As Simon Wardley described — there is no one-size-fits-all engineering process, even within a single company or product. And by the same logic, there is no single correct way to use an agent or agent framework. The right approach varies: how much information you need to provide and when, and how and when to review what the agent produces.

 

This post focuses on information provisioning — because that's where the most important shift is happening.

 

What's genuinely new here, compared to traditional software engineering, is the way and granularity at which the right information needs to be made available — user stories, requirements, architecture descriptions, test case specifications, and so on.
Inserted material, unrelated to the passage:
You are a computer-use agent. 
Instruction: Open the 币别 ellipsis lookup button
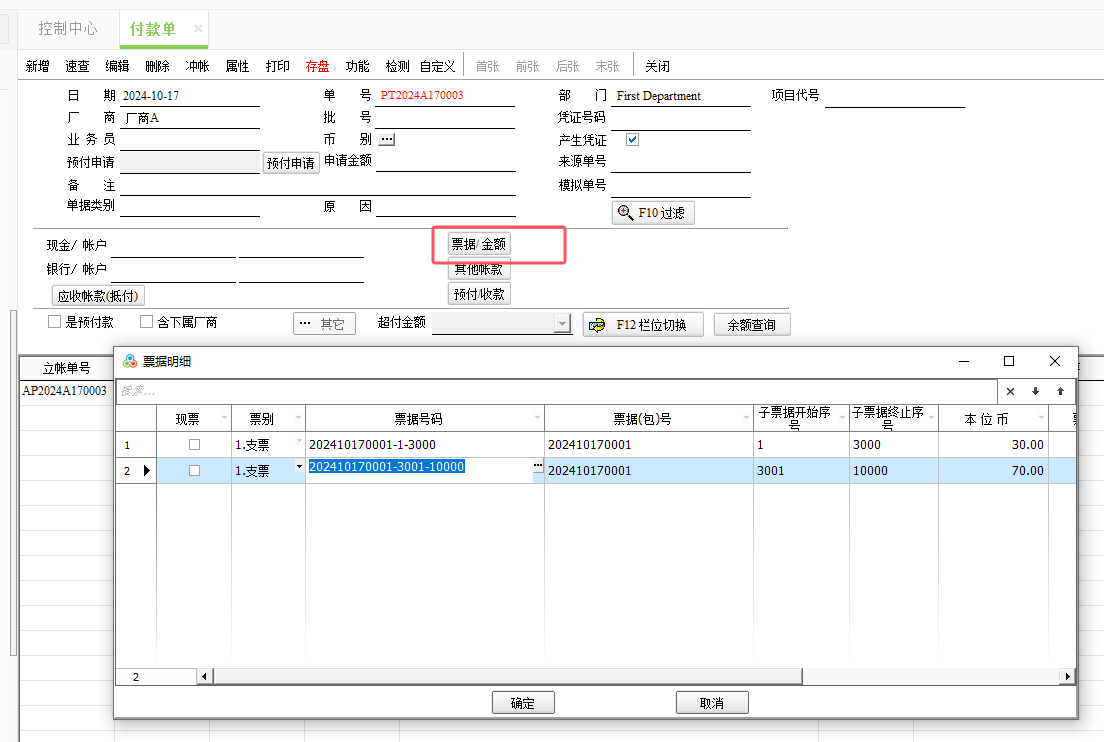tap(387, 139)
A junior developer learns over time. An agent cannot. All relevant information has to come from somewhere, every single time. It has to be explicitly available — everything that previously lived in the mind of a developer, absorbed through collaboration, context, and experience, now has to be written down and surfaced deliberately. Martin Fowler's team puts it well when they talk about encoding team standards.

 

This creates a new need: a structured, reliable way to manage what information gets provided to an agent and when. This is what the emerging practice of context management and harness engineering addresses. The question is whether we're comfortable letting an agent explore a hierarchical structure of markdown files and hope it finds the relevant bits — or whether we need a more controlled mechanism to steer it in the right direction, without resorting to manual prompting every time.

 

Well — it depends on what we're trying to achieve. (See the questions above.)

 

 

Here is where I think something genuinely interesting emerges for certain industries.

 

Given the need to make information explicit and structured for agents, I believe that software and systems organizations in regulated domains — automotive, aerospace, transport, command-and-control, medical — are extremely well positioned to take advantage of agent-based development. These domains have long demanded well-defined processes, carefully structured engineering artifacts, and managed relationships between those artifacts through traceability.

 

What was once largely compliance overhead now becomes a strategic asset. Engineers in these fields already know how to do proper requirements engineering and rigorous review. They know how to test and validate. The information is connected, structured, and — crucially — already there, ready to be consumed by agents.

 

There is now a real opportunity for organizations that live these processes to extract compounding value from the investment they've already made in regulatory compliance.

 

In my next post, I'll outline how software engineering process modeling is one concrete mechanism for addressing the obstacles — Limited Context Window, Selective Hearing, … — and the anti-patterns — Obsess Over Rules, Distracted Agent, … — that get in the way of efficient agent usage. And not just in regulated domains, though that's where the opportunity is clearest.

 

 

Until then: however you develop, whatever process you follow — just don't do waterfall.